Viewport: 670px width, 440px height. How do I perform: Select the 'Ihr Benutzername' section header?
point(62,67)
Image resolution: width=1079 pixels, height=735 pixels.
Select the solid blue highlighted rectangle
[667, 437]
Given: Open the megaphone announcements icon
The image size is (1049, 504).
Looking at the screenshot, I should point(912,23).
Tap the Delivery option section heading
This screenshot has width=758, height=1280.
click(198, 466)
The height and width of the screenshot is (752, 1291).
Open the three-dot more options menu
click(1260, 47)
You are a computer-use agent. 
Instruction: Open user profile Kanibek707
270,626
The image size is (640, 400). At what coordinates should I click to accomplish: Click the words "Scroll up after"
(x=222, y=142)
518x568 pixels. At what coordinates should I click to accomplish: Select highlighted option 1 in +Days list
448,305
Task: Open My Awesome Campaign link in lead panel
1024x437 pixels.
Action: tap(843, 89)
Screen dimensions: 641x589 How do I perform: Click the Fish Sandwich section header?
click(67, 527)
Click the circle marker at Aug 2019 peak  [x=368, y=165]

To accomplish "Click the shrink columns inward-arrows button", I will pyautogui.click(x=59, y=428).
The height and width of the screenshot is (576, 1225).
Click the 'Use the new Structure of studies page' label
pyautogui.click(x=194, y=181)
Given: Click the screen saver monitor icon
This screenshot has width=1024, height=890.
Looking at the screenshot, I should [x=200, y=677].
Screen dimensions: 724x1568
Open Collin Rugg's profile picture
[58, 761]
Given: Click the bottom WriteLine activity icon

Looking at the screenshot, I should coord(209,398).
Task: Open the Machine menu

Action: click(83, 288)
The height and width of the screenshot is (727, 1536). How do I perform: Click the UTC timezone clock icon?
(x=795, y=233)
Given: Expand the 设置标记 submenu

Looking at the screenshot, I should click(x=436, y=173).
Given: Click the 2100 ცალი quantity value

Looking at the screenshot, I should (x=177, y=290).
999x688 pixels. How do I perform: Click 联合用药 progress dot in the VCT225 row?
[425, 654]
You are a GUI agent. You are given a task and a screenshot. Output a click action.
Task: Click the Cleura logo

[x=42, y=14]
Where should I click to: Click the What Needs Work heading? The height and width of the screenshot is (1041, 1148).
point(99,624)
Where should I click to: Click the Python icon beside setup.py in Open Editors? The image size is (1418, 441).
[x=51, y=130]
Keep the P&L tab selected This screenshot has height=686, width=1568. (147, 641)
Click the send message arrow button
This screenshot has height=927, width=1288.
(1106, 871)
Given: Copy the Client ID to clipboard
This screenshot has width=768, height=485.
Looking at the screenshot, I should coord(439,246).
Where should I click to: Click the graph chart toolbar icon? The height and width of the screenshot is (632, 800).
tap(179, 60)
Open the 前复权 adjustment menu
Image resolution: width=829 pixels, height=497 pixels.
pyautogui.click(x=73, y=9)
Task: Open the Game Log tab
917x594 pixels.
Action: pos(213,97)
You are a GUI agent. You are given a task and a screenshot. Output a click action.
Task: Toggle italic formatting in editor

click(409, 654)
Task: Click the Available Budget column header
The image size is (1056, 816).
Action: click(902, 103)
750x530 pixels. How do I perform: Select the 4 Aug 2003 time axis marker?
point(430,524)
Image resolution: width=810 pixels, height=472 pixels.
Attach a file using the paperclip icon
---*---
Restate the data above word for word, please.

Expected output:
Viewport: 670px width, 440px height. How do I perform: Select the 'Ihr Benutzername' section header?
point(62,67)
Image resolution: width=1079 pixels, height=735 pixels.
Select the solid blue highlighted rectangle
[667, 437]
Given: Open the megaphone announcements icon
The image size is (1049, 504).
Looking at the screenshot, I should point(912,23).
Tap the Delivery option section heading
This screenshot has width=758, height=1280.
click(198, 466)
The height and width of the screenshot is (752, 1291).
Open the three-dot more options menu
click(1260, 47)
You are a computer-use agent. 
Instruction: Open user profile Kanibek707
270,626
The image size is (640, 400). At what coordinates should I click to accomplish: Click the words "Scroll up after"
(x=222, y=142)
518x568 pixels. At what coordinates should I click to accomplish: Select highlighted option 1 in +Days list
448,305
Task: Open My Awesome Campaign link in lead panel
1024x437 pixels.
Action: tap(843, 89)
Screen dimensions: 641x589 How do I perform: Click the Fish Sandwich section header?
click(67, 527)
Click the circle marker at Aug 2019 peak  [x=368, y=165]

To accomplish "Click the shrink columns inward-arrows button", I will pyautogui.click(x=59, y=428).
The height and width of the screenshot is (576, 1225).
Click the 'Use the new Structure of studies page' label
pyautogui.click(x=194, y=181)
Given: Click the screen saver monitor icon
This screenshot has width=1024, height=890.
Looking at the screenshot, I should [x=200, y=677].
Screen dimensions: 724x1568
Open Collin Rugg's profile picture
[58, 761]
Given: Click the bottom WriteLine activity icon

Looking at the screenshot, I should coord(209,398).
Task: Open the Machine menu

Action: click(83, 288)
The height and width of the screenshot is (727, 1536). How do I perform: Click the UTC timezone clock icon?
(x=795, y=233)
Given: Expand the 设置标记 submenu

Looking at the screenshot, I should click(x=436, y=173).
Given: Click the 2100 ცალი quantity value

Looking at the screenshot, I should (x=177, y=290).
999x688 pixels. How do I perform: Click 联合用药 progress dot in the VCT225 row?
[425, 654]
You are a GUI agent. You are given a task and a screenshot. Output a click action.
Task: Click the Cleura logo

[x=42, y=14]
Where should I click to: Click the What Needs Work heading? The height and width of the screenshot is (1041, 1148).
point(99,624)
Where should I click to: Click the Python icon beside setup.py in Open Editors? The image size is (1418, 441).
[x=51, y=130]
Keep the P&L tab selected This screenshot has height=686, width=1568. (147, 641)
Click the send message arrow button
This screenshot has height=927, width=1288.
(1106, 871)
Given: Copy the Client ID to clipboard
This screenshot has width=768, height=485.
Looking at the screenshot, I should coord(439,246).
Where should I click to: Click the graph chart toolbar icon? The height and width of the screenshot is (632, 800).
tap(179, 60)
Open the 前复权 adjustment menu
Image resolution: width=829 pixels, height=497 pixels.
pyautogui.click(x=73, y=9)
Task: Open the Game Log tab
917x594 pixels.
Action: pos(213,97)
You are a GUI agent. You are given a task and a screenshot. Output a click action.
Task: Toggle italic formatting in editor

click(409, 654)
Task: Click the Available Budget column header
The image size is (1056, 816).
Action: click(902, 103)
750x530 pixels. How do I perform: Select the 4 Aug 2003 time axis marker?
point(430,524)
Image resolution: width=810 pixels, height=472 pixels.
Attach a file using the paperclip icon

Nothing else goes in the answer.